La question de la pénibilité du travail

, par Eric

Extrait du Journal du Centre du 23 Mars 2023. Élodie et Sandrine expliquent la pénibilité du travail de caissière.

Extrait du JDC du 23 Mars 2023

La question de la pénibilité du travail s’est invitée au cœur des mobilisations contre la réforme des retraites. Nous donnons, toute cette semaine, la parole à des Nivernaises exerçant des professions invisibilisées, peu considérées, mais néanmoins essentielles. Élodie et Sandrine racontent les dessous de la profession de caissière, entre usure physique et incivilités des clients.

L’une a été caissière, l’autre l’est depuis peu. Élodie et Sandrine racontent les joies et les peines de ce métier qu’elles « ne se voient pas faire jusqu’au bout ».

Alice Forges
alice.forges@centrefrance.com

Une voix enregistrée diffuse en continu son message à caractère d’orientation, habillant la sortie des rayons d’une politesse convenue, et poussant, d’un sourire, les clients vers les hôtesses. “Caisse numéro 28. Merci !”
« Depuis que la file unique de la clientèle a été mise en place, en septembre, on appuie, on appuie. Dès qu’on est disponible, on appelle le client. Sinon, il râle. »
Élodie, 23 ans, travaille depuis deux ans comme caissière à Carrefour pour un salaire de 1.300 € par mois.

Des clients de plus en plus difficiles

Son métier, particulièrement féminisé malgré une présence plus soutenue de collègues masculins en contrats pros et étudiants, est souvent exercé à temps partiel. Un aspect qui n’est pas sans conséquence sur les retraites futures. « Mais ce qui est bien, c’est que nous faisons nos horaires nous-mêmes », relate Élodie.
Une autonomisation appréciée des “îlots” qui se voient ainsi libres d’organiser leurs plages de travail, avec une plus grande flexibilité.
« Et, c’est une chance, on n’est pas ouverts le dimanche… Pour l’instant ! », enchaîne Sandrine, employée à l’accueil, 47 ans dont vingt-deux chez Carrefour et déléguée FO.

Élodie, comme beaucoup de ses collègues, ne se voit pas « faire ça jusqu’au bout ».

Enregistrements issus d'une collection
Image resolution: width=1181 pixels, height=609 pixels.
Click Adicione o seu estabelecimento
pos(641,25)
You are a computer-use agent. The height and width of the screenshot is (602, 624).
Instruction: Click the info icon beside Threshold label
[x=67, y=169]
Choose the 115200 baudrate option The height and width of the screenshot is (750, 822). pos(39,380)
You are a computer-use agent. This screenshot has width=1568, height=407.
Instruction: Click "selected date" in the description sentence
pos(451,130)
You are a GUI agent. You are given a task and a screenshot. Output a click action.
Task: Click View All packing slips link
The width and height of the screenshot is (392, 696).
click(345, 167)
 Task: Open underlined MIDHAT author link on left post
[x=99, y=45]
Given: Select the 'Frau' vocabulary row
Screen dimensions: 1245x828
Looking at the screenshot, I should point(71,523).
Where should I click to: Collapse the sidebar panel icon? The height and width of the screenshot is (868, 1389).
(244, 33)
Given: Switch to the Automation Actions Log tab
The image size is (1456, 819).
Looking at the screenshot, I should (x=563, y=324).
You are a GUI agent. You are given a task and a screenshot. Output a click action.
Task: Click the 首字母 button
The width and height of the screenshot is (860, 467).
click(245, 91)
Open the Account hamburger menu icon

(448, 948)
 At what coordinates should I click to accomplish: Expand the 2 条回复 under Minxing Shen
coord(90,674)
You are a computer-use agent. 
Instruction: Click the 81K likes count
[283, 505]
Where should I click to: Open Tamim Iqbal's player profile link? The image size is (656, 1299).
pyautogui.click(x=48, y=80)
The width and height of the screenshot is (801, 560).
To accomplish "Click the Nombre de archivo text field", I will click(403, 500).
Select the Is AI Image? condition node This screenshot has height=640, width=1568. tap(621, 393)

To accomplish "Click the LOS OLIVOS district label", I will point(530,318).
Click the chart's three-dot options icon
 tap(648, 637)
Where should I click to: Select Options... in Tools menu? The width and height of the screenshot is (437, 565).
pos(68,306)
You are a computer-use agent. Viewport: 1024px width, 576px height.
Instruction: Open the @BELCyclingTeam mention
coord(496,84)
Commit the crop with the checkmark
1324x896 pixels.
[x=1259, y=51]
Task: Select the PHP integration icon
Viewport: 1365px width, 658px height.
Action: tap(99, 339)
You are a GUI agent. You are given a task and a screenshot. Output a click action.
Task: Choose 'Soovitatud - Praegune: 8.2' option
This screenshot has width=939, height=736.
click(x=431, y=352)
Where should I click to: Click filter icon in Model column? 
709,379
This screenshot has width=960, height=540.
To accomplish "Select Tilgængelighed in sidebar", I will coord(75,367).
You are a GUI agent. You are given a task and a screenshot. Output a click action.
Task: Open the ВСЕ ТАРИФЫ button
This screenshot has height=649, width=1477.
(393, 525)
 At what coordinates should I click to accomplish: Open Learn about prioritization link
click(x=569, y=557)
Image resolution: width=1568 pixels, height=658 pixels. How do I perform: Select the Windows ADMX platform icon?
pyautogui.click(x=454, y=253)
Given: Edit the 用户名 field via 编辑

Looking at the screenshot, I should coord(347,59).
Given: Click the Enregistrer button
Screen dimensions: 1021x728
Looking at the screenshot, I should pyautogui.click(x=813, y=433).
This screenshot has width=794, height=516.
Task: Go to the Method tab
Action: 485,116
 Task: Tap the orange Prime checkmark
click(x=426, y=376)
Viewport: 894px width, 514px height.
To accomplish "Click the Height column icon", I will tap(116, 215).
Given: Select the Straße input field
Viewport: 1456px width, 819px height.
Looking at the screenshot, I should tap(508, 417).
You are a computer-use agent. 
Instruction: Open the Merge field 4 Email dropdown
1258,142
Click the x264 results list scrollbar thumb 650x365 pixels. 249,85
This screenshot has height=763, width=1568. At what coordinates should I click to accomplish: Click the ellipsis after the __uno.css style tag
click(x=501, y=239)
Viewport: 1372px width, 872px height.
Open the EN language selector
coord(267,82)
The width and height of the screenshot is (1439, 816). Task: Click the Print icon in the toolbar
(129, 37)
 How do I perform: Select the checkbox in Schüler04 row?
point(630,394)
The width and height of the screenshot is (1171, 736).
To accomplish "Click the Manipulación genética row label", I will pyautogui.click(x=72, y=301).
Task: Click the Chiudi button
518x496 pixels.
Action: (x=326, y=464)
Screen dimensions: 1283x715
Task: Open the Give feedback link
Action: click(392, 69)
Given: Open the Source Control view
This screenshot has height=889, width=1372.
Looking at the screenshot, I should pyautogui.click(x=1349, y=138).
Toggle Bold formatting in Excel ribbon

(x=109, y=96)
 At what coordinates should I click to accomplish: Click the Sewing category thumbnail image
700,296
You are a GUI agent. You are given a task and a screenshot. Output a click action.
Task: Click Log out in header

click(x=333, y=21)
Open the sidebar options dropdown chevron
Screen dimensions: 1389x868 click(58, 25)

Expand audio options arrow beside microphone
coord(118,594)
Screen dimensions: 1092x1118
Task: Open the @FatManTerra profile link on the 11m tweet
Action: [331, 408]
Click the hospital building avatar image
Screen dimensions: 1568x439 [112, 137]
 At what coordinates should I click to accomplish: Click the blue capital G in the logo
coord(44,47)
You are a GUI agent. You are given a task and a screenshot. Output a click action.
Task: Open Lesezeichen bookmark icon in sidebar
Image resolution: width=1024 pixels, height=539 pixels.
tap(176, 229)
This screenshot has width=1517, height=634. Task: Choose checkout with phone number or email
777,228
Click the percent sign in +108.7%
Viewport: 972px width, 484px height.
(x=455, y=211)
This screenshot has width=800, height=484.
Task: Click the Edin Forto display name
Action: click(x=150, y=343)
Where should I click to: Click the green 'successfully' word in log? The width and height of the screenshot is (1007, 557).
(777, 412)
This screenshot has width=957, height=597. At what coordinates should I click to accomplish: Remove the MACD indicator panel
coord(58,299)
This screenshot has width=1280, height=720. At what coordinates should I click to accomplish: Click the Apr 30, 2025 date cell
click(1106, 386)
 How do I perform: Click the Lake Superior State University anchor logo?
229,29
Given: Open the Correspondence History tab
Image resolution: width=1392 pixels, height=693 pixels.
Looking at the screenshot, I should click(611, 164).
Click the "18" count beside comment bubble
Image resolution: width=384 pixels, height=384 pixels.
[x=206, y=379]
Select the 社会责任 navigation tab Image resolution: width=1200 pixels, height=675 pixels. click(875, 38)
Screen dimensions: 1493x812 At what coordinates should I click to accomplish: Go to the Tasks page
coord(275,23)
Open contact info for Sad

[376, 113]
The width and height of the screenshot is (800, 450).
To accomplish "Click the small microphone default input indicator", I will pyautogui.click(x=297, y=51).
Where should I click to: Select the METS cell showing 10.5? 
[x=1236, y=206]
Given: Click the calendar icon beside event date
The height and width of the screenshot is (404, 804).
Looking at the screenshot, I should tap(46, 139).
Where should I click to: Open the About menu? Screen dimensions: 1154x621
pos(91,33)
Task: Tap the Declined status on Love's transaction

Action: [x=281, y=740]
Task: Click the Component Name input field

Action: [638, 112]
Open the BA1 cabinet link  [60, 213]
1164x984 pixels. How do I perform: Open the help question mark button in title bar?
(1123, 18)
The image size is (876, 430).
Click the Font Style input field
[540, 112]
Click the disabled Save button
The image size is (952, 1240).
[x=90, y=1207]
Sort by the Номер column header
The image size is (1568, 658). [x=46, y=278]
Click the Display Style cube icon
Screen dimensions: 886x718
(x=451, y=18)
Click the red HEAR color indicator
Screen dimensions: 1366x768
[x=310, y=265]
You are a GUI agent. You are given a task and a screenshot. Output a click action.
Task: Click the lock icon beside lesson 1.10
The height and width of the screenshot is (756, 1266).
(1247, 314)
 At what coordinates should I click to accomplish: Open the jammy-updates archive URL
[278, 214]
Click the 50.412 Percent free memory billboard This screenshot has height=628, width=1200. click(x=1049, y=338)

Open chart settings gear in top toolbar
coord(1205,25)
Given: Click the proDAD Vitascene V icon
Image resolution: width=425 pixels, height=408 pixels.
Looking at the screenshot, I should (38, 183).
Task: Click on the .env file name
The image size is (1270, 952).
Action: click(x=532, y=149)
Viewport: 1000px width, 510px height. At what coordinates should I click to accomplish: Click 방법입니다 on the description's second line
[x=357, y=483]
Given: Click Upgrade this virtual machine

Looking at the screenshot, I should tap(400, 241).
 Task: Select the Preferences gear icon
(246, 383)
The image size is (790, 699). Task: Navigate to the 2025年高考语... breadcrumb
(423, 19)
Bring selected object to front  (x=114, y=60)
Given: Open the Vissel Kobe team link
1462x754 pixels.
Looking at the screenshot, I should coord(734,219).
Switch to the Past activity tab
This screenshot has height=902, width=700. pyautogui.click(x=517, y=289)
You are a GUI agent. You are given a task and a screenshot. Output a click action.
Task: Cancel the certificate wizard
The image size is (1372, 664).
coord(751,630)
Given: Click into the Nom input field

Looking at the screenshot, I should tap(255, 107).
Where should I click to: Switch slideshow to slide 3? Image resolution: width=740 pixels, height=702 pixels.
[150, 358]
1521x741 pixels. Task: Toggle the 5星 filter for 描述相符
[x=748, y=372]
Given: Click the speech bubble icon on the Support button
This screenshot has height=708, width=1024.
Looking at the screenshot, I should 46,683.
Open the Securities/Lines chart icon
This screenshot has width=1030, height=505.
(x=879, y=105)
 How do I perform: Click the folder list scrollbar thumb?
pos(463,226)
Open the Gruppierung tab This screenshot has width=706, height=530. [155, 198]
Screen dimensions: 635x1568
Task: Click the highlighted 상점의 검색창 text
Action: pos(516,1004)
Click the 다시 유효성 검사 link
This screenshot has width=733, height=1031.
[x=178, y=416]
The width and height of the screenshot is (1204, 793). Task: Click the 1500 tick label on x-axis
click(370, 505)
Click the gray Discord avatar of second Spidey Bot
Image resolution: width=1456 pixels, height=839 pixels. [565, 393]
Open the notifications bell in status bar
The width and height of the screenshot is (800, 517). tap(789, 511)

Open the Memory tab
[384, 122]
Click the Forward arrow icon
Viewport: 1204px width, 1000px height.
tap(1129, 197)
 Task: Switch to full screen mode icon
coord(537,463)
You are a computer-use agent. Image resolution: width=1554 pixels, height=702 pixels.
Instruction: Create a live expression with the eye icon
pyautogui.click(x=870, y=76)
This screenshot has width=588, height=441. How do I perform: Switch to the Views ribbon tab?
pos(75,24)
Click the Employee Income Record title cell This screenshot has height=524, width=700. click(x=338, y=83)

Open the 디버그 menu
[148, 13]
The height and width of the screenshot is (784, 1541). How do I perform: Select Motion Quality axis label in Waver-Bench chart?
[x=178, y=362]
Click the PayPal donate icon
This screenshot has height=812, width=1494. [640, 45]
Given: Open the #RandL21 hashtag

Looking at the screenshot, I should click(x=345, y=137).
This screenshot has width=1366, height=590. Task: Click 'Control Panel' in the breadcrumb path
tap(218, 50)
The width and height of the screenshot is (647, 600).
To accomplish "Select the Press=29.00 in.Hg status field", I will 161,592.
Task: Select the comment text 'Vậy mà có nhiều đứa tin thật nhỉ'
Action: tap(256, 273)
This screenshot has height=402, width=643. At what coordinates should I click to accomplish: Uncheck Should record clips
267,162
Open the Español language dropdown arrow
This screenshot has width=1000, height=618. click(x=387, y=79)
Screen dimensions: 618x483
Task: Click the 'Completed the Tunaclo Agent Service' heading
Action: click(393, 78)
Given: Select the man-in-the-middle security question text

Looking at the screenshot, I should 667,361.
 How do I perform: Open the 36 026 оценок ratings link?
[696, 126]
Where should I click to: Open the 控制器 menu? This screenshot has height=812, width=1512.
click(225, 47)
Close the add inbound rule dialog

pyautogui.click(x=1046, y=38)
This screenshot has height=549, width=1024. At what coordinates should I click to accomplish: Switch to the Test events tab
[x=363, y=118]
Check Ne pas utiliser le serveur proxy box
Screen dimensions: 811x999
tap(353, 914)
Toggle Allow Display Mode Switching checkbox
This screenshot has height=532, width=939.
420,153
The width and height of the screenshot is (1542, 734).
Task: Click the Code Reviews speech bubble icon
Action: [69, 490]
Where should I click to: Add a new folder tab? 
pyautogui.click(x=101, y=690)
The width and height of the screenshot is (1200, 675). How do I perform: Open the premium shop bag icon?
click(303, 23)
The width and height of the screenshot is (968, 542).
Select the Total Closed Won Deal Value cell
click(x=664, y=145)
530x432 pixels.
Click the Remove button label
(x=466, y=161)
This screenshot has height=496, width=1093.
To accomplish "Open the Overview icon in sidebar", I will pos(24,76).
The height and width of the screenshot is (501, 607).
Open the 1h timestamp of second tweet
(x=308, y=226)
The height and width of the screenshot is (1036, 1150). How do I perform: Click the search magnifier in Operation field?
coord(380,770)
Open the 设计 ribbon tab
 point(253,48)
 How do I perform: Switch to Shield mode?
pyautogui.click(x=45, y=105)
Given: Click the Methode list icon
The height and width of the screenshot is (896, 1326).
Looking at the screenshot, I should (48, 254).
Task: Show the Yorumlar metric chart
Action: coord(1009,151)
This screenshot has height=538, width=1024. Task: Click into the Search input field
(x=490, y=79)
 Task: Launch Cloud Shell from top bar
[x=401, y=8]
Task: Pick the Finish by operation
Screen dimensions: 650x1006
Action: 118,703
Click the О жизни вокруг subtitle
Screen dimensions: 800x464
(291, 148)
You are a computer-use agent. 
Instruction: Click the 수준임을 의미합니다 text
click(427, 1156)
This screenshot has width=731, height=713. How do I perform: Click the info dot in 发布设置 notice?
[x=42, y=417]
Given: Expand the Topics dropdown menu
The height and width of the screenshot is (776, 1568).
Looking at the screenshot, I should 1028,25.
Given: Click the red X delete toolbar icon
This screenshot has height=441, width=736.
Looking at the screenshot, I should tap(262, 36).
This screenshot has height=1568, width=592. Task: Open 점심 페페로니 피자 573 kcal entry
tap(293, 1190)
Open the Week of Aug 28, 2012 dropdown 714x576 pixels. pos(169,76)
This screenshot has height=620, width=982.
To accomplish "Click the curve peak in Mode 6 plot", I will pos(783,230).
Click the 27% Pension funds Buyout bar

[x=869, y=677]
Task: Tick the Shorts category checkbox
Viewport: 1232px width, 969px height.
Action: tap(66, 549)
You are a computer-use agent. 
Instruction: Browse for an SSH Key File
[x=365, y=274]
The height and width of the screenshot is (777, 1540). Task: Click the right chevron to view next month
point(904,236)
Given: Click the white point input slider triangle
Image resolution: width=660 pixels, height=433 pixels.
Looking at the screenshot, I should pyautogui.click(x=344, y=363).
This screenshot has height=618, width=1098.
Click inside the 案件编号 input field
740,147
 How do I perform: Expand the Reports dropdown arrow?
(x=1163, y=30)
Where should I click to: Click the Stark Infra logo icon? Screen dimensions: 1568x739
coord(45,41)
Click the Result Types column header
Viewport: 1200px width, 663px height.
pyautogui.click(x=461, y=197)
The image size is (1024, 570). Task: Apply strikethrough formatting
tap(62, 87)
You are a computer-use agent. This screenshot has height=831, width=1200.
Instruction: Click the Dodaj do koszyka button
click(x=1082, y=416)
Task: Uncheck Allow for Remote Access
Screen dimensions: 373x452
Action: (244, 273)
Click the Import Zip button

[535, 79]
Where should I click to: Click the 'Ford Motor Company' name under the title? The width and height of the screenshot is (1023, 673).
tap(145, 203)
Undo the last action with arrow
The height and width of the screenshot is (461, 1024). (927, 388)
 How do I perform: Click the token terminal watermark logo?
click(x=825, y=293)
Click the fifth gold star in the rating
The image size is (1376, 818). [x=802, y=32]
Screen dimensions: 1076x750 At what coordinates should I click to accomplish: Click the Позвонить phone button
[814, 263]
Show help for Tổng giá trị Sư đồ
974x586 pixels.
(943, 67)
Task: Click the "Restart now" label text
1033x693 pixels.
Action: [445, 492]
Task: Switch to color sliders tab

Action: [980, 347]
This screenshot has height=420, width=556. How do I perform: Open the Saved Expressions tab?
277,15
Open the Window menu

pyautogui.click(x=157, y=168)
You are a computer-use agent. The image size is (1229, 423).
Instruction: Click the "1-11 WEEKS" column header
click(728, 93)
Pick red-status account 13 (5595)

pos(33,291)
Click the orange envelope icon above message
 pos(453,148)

## [Questions]
A – Selon l'extrait sur la pénibilité du travail, quel salaire mensuel Élodie perçoit-elle comme caissière ?
B – Traduire en anglais cette phrase de l'extrait sur la pénibilité du travail : « Un aspect qui n'est pas sans conséquence sur les retraites futures. »

## [Liste des réponses]
A – 1.300 € par mois.

B – An aspect that is not without consequences for future pensions.